Régulièrement, diverses agences spatiales organisent un exercice simulant l’impact d’un astéroïde sur la Terre. Le dernier en date s’est achevé vendredi… par l’annihilation de la ville de New York.

Heureusement, ce n’était pas la réalité. Vendredi, un grand exercice international de simulation d’impact d’astéroïde s’est achevé par un cataclysme : la destruction totale de la métropole de New York. Pendant cinq jours, quelque 200 astronomes, ingénieurs et spécialistes des situations d’urgence ont tenté, par tous les moyens, d’empêcher la catastrophe, en vain. Digne d’un film de science-fiction sans “happy end”.

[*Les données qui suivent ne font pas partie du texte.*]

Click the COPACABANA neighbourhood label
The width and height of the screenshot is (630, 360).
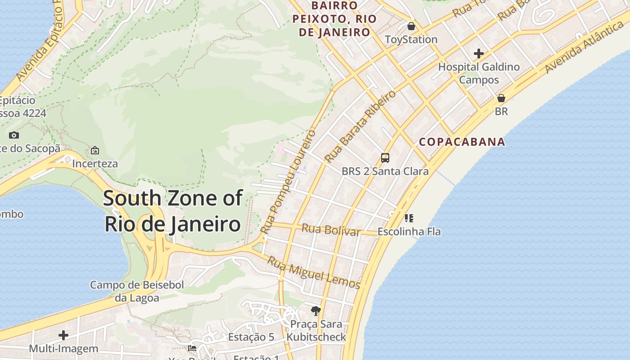(x=462, y=142)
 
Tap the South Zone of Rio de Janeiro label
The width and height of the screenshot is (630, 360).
(x=173, y=211)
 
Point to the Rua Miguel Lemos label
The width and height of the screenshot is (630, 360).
(x=314, y=273)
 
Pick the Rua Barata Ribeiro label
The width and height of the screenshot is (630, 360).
(x=360, y=126)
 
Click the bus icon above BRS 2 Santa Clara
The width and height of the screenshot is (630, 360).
(x=385, y=158)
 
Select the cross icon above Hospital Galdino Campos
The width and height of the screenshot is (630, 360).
(x=479, y=54)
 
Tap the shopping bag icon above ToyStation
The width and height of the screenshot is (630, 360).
(x=411, y=26)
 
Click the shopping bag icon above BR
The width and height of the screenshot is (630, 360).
(x=501, y=98)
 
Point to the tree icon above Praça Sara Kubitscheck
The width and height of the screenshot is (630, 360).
(x=316, y=310)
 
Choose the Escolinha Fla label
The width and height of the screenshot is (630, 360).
(x=409, y=232)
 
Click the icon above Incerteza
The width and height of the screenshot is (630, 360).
(x=95, y=150)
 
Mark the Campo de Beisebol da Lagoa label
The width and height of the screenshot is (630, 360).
(x=137, y=291)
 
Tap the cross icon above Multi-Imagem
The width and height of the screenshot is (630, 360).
(x=63, y=335)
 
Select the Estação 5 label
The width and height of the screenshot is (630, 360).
(x=251, y=337)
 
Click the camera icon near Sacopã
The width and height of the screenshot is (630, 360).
(x=14, y=135)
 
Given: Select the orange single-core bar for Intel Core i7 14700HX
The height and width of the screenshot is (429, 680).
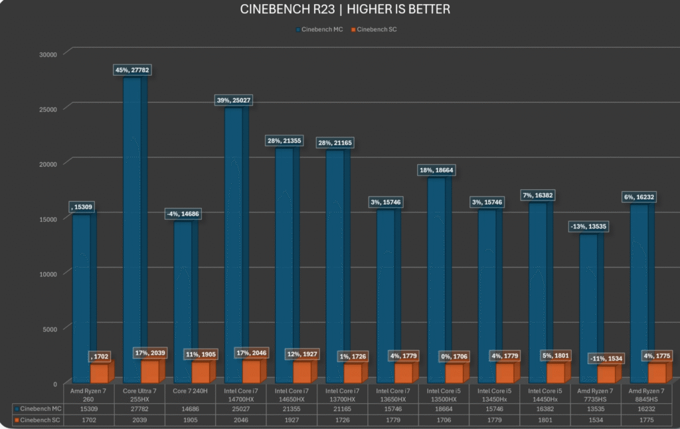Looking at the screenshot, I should click(242, 372).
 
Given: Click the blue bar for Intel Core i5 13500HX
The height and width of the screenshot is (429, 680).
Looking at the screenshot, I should click(436, 279).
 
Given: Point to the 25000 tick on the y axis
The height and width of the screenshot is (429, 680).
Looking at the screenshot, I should click(46, 109).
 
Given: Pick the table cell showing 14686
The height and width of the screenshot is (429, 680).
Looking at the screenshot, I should click(191, 408).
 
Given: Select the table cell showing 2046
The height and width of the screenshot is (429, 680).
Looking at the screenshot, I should click(242, 420).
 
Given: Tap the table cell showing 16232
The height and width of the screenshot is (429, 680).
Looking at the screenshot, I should click(649, 408).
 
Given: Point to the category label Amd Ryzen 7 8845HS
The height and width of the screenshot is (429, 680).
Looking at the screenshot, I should click(649, 393).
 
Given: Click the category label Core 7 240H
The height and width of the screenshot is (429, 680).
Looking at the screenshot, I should click(191, 389).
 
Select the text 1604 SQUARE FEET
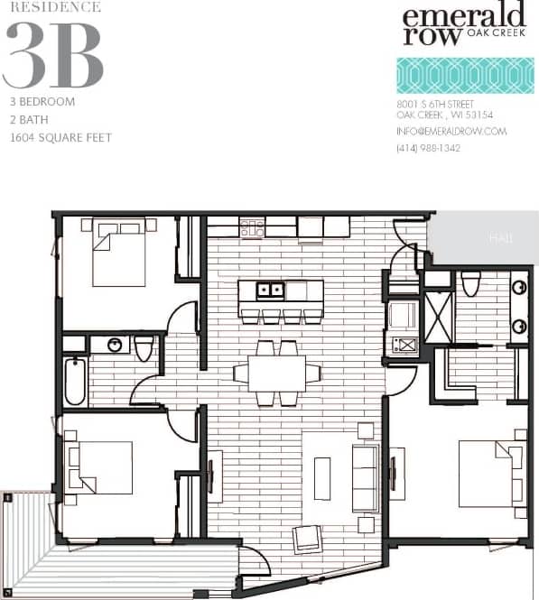(61, 138)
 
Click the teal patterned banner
(465, 76)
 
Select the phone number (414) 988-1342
(428, 148)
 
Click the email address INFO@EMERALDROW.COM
(451, 132)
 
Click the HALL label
(501, 238)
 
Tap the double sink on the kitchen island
(269, 291)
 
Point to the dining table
(276, 372)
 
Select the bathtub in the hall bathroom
(75, 381)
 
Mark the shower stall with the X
(439, 317)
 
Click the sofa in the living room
(365, 478)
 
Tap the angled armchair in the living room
(308, 539)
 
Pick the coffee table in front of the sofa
(322, 478)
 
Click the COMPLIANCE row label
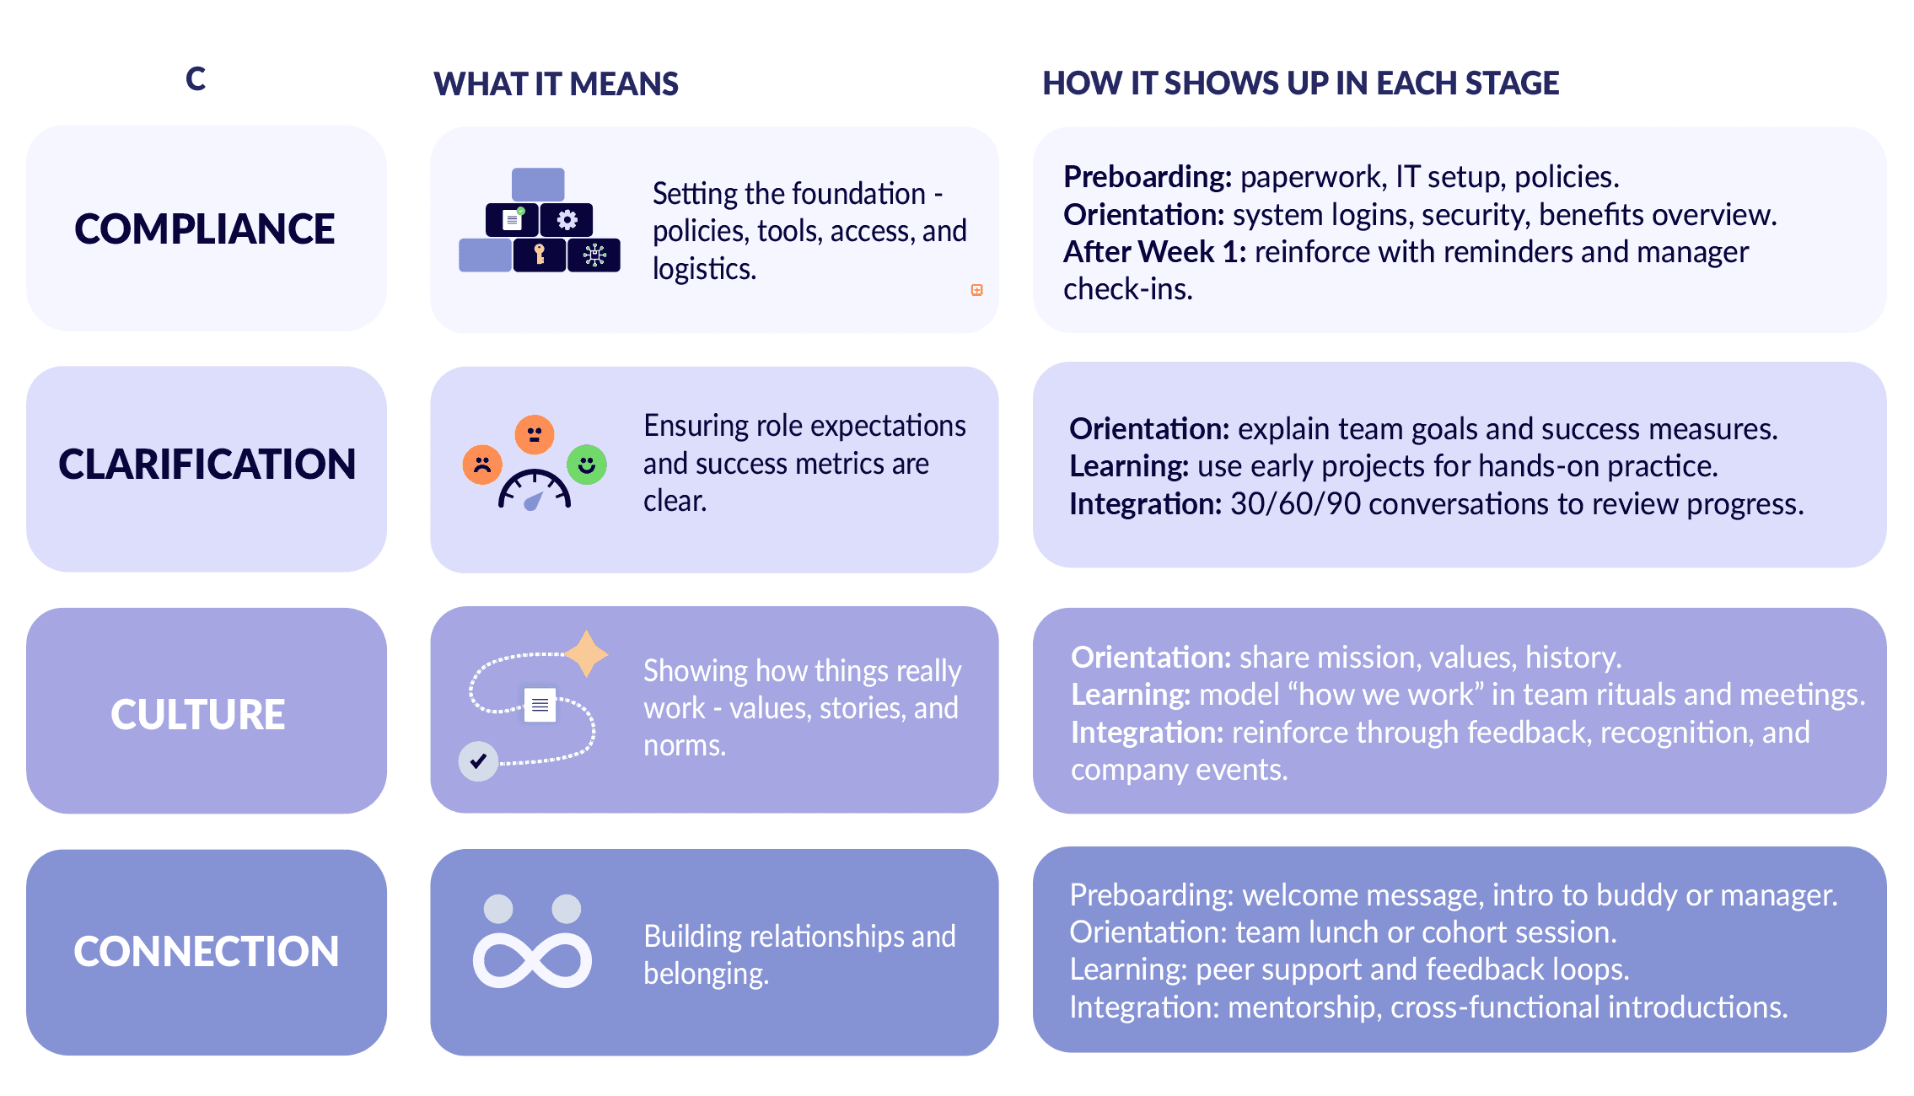pos(205,229)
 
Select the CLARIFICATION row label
pos(207,465)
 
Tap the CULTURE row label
pos(198,715)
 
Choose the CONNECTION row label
pos(206,952)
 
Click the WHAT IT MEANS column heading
pos(556,84)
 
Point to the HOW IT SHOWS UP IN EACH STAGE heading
pos(1300,83)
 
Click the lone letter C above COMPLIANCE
pos(196,79)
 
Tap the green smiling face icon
pos(587,465)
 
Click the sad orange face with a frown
pos(482,465)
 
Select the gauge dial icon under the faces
pos(535,492)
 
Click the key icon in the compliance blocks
pos(540,254)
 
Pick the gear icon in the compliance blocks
pos(567,220)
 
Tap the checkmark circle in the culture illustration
pos(478,761)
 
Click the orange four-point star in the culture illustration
pos(586,653)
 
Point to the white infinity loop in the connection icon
pos(532,960)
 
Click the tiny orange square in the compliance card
pos(976,290)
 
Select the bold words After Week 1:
pos(1154,252)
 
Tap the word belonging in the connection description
pos(705,975)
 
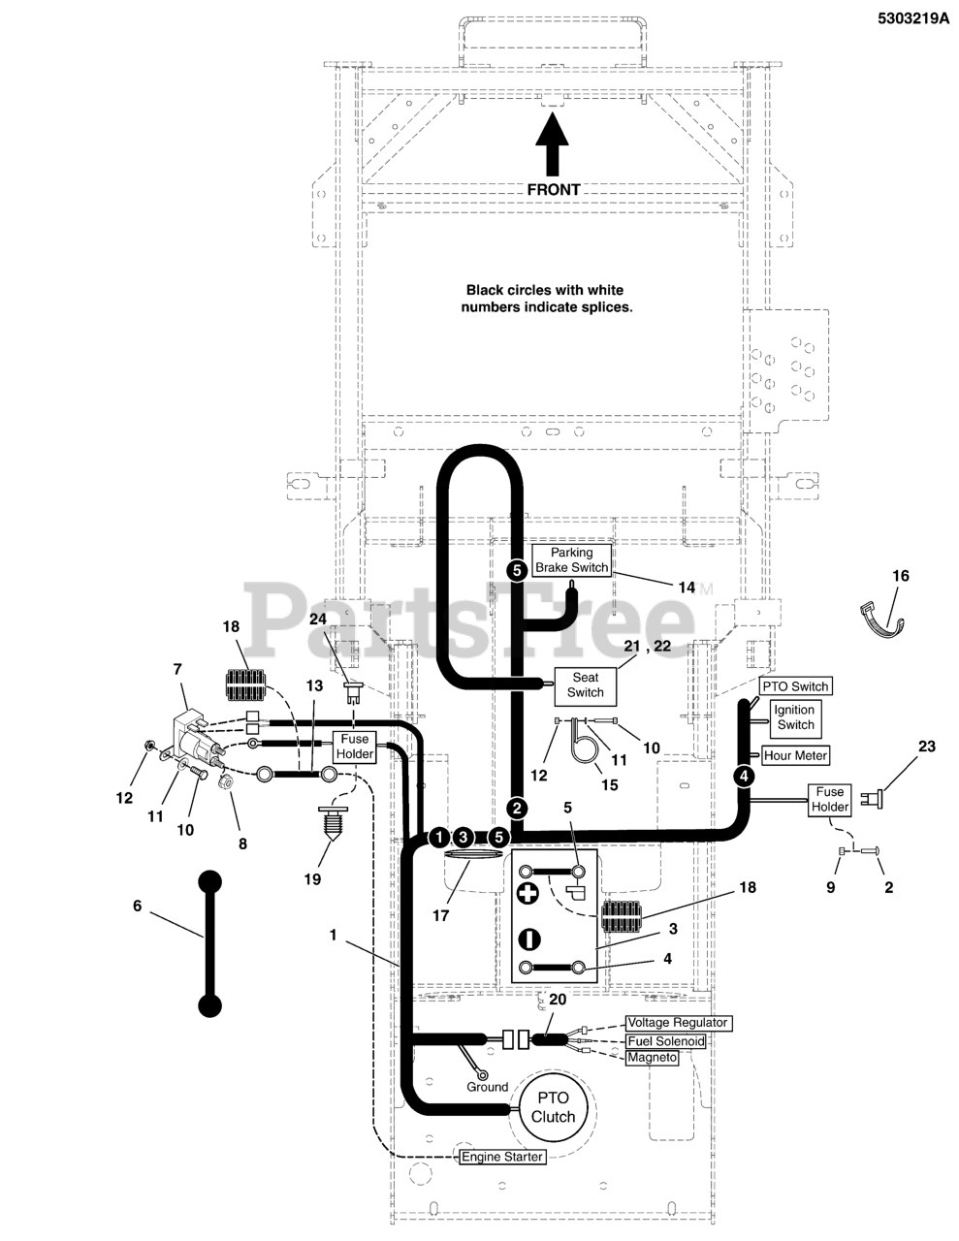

Ce vaste exercice, conçu par un ingénieur aérospatial de la Nasa, a rassemblé l’agence spatiale américaine, la Fema (Agence américaine des situation d’urgence), le Bureau de coordination de défense planétaire et l’Agence spatiale européenne, à College Park, dans le Maryland. Lundi, le scénario a été donné aux participants : un astéroïde faisant entre 100 et 300 mètres de diamètre a été repéré dans l’espace, avec une probabilité de 1% de frapper la Terre le 29 avril 2027. 

Missions de reconnaissance et frappes spatiales

À partir de ce script de départ, les scientifiques devaient définir des stratégies, organiser des missions de reconnaissance et faire des propositions pour tenter de détruire ou dévier l’astéroïde menaçant. Chaque jour, leurs décisions étaient prises en compte par les maîtres du jeu, qui adaptaient le scénario en fonction. 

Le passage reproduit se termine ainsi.